Aim 1: List the names of the lists that the code in the tensorflow question below indexes with i.

Page excerpt:

3
votes

I've run a image processing script using tensorflow API. It turns out that the processing time decreased quickly when I set the for-loop outside the session running procedure. Could anyone tell me why? Is there any side-effects?

The original code:

with tf.Session() as sess:
coord = tf.train.Coordinator()
threads = tf.train.start_queue_runners(coord=coord)
for i in range(len(file_list)):
    start = time.time()
    image_crop, bboxs_crop = sess.run(crop_image(file_list[i], bboxs_list[i], sess))
    print( 'Done image %d th in %d ms \n'% (i, ((time.time() - start)*1000)))
    # image_crop, bboxs_crop, image_debug = sess.run(crop_image(file_list[i], bboxs_list[i], sess))
    labels, bboxs = filter_bbox(labels_list[i], bboxs_crop)
    # Image._show(Image.fromarray(np.asarray(image_crop)))
    # Image._show(Image.fromarray(np.asarray(image_debug)))
    save_image(image_crop, ntpath.basename(file_list[i]))
    #save_desc_file(file_list[i], labels_list[i], bboxs_crop)
    save_desc_file(file_list[i], labels, bboxs)
coord.request_stop()
coord.join(threads)

The code modified:

for i in range(len(file_list)):
with tf.Graph().as_default(), tf.Session() as sess:
    start = time.time()
    image_crop, bboxs_crop = sess.run(crop_image(file_list[i], bboxs_list[i], sess))
    print( 'Done image %d th in %d ms \n'% (i, ((time.time() - start)*1000)))
    labels, bboxs = filter_bbox(labels_list[i], bboxs_crop)
    save_image(image_crop, ntpath.basename(file_list[i]))
    save_desc_file(file_list[i], labels, bboxs)

The time cost in the original code would keep increasing from 200ms to even 20000ms. While after modified, the the logs messages indicate that there are more than one graph and tensorflow devices were created during running, why is that?

Dataset:
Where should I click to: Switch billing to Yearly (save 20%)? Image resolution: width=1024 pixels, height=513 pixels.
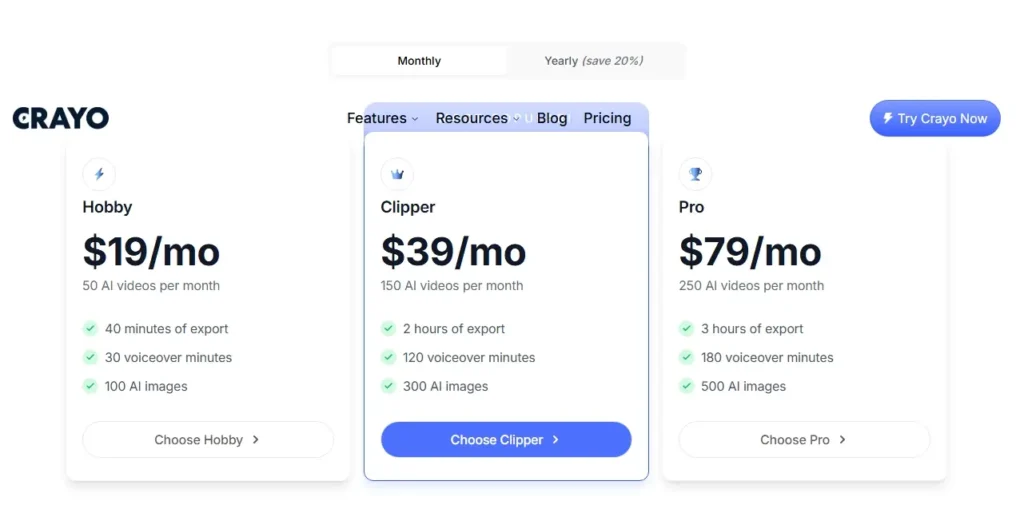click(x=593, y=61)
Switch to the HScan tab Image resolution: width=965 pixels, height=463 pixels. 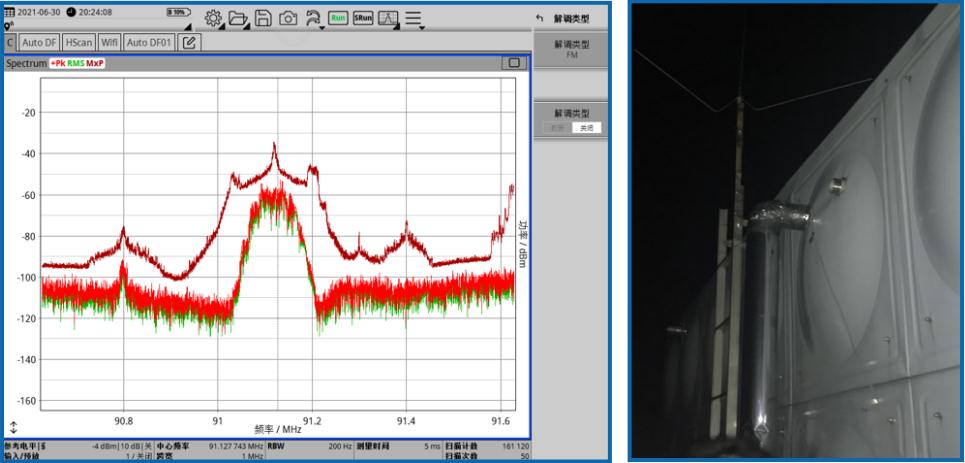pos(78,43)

--

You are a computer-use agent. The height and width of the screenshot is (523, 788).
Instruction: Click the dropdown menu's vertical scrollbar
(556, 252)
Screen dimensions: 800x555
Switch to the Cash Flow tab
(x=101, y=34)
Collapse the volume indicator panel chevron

Aim 2: Turn the part of the entries that opens with the line containing "Screen dimensions: 800x555" and closes with the line containing "Collapse the volume indicator panel chevron" into a numbered list, with both of those lines included and blank lines left out.

Problem solution 1: file_list, bboxs_list, labels_list

Problem solution 2:
1. Screen dimensions: 800x555
2. Switch to the Cash Flow tab
3. (x=101, y=34)
4. Collapse the volume indicator panel chevron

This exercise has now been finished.